The fear of the dark, of what we can’t see and thus what can hurt us (or worse) has been part of our DNA, perhaps literally, since our bipedal hominid ancestors left the safety of climbable trees and forests for the hidden recesses of caves, huddling together for warmth, comfort, and security.
In turn, that once healthy fear of the dark has, over millennia, entered our collective unconscious, not to mention an effective tool to promote subservience, as the “boogeyman” in the English language, a nocturnal, supernatural creature who punishes wayward children and, in the worst instances, devours them for their disobedience.
From a different, if related, perspective, the closet-dwelling boogeyman can be perceived as the by-product of “night terrors” (sleep paralysis), that lingering moment between wakefulness and sleep where active imaginations convert abstract fears of the dark and the unknown into seemingly concrete ones, possessory nighttime visitors of the non-human kind.
Not surprisingly, the boogeyman has been the subject of countless stories, both personal and fictional, chief among them Stephen King’s fright-filled, 1973 story, “The Boogeyman,” published early in his career as a writer in Cavalier magazine and collected five years later in Night Shift. A supernatural horror story involving a skeptical, if empathetic, psychiatrist and a psychologically disintegrating patient, “The Boogeyman” turned – like so many of King’s short stories and novels over the last five decades – on the unreal and supernatural becoming all too real to the characters imprisoned in the stories. “The Boogeyman’s” lasting power rested primarily on its brief if intense, character interactions and a memorably downbeat, chilling ending.
“The Boogeyman” has always seemed ripe for adaptation, if not for the big screen, then for a short anthology series like Rod Serling’s The Twilight Zone or even the Steven Spielberg-produced Amazing Stories (where a similar story sent this writer into weeklong nightmares).
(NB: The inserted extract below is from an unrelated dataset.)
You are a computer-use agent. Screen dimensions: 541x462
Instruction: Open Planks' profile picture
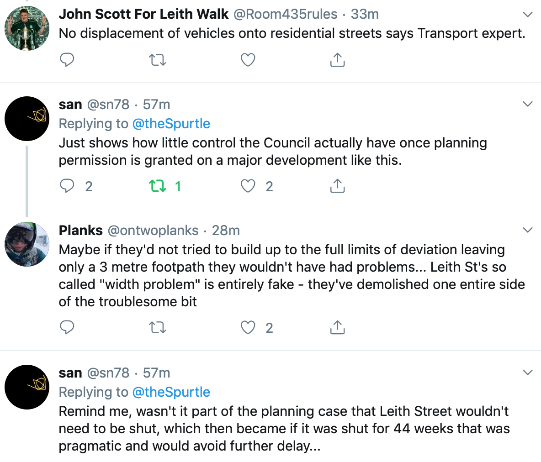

Eventually, it took the concerted efforts of writers Scott Beck, Bryan Woods (both responsible for the recent misfire, 65, and its exact opposite, The Quiet Place), and Mark Heyman, along with the appropriately named director Rob Savage (Dashcam, Host) and their production company, 21 Laps Entertainment, to expand King’s short story into a big-screen, feature-length adaptation.
The result won’t win any points for originality, but what it does, specifically an overabundance of well-timed, well-choreographed jump scares, delivers exactly on what the marketing promised: Fear of the dark personified, albeit from the comforts of faux-leather backed multiplex theaters.
Very little of King’s compact story makes the jump from page to screen outside of an early, key scene between Will Harper (Chris Messina, Air), a therapist struggling with personal loss and grief, and Lester Billings (David Dastmalchian, The Suicide Squad), a seeming madman who all but invades Harper’s family residence and office to unload an initially unbelievable story involving the gruesome deaths of his own children and the old-school monster-in-a-closet who ripped them away permanently from this plane of existence.
Before long, though, Billings’s ravings turn out to be true and his intrusion into Harper’s life proves costly, bringing the “boogeyman” along with him to terrorize Harper’s children, Sadie (Sophie Thatcher), a bullied teen and surrogate mother/parental figure, and Sawyer (Vivien Lyra Blair), a sensitive preteen with a borderline unhealthy fear of the dark.
That fear of the dark and everything hiding in the dark, of course, proves to be well founded, as the supernatural menace takes a cruelly playful approach with Sawyer and Sadie, apparently feeding on her fear, grief, and trauma. While Sadie steps up to protect her sister – and in true horror film tradition, actively investigates the origins of the boogeyman to better understand how to defeat it – the elder Harper flounders on a sea of his own grief, incapable of opening himself to his obviously hurting children and overcoming their loss as a family. (The oft-used phrase, “Physician heal thyself,” immediately comes to mind here.)
It’s not exactly deep or even particularly profound, though it does hit on what’s become a common horror trope over the last few years: Grief and trauma as an instant sympathy generator for audiences and an in-universe reason for why a supernatural entity decides to target the central characters.
Whatever its deficiencies on the story or character front, The Boogeyman more than overcomes them through Savage’s skillful exploitation of tried-and-true horror conventions and a trio of performers who bring their level best to an otherwise rote, routine screenplay. To say they elevate the material might sound like an easy fallback (and it might be), but it also happens to be true.
Messina, Thatcher (a breakout on Showtime’s Yellowjackets), and Blair, a preteen talent well-suited to the horror genre, make every plot development, every character beat, and ultimately, every emotion feels grounded, genuine, and above all, authentic. Audiences will certainly come for the jump scares, but they’ll stay for the grief drama.
The Boogeyman opens today (Friday, June 2, 2023), only in movie theaters.